Let’s enjoy two particularly poetic passages from Evelyn Waugh’s masterpiece. Because short sentences would convey the cold objectivity of thought, Waugh uses instead long sentences with many clauses, thus conveying the flow of feelings.
The setting of the first passage is the University of Oxford in the 1920s, when the narrator is a young student.
That luncheon party — for party it proved to be — was the beginning of a new epoch in my life.
I went there uncertainly, for it was foreign ground and there was a tiny, priggish, warning voice in my ear which in the tones of [my friend] Collins told me it was seemly to hold back. But I was in search of love in those days, and I went full of curiosity and the faint, unrecognized aprehension that here, at last, I should find that low door in the wall, which others, I knew, had found before me, which opened on an enclosed and enchanted garden, which was somewhere, not overlooked by any window, in the heart of that grey city.
In the second passage, twenty years have passed. The narrator is now a lonely, middle-aged officer in the British Army. His batallion has been sent to new quarters, somewhere in the countryside. They arrived in the middle of the night and he has no idea where they are.
I slept until my servant called me, rose wearily, dressed and shaved in silence. It was not till I reached the door that I asked the second-in-command, ‘What’s this place called?’

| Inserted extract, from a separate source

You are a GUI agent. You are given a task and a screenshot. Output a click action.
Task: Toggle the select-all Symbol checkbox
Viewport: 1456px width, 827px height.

He told me and, on the instant, it was as though someone had switched off the wireless, and a voice that had been bawling in my ears, incessantly, fatuously, for days beyond number, had been suddenly cut short; an immense silence followed, empty at first, but gradually, as my outraged sense regained authority, full of a multitude of sweet and natural and long-forgotten sounds: for he had spoken a name that was so familiar to me, a conjuror’s name of such ancient power, that at its mere sound, the phantoms of those haunted late years began to take flight.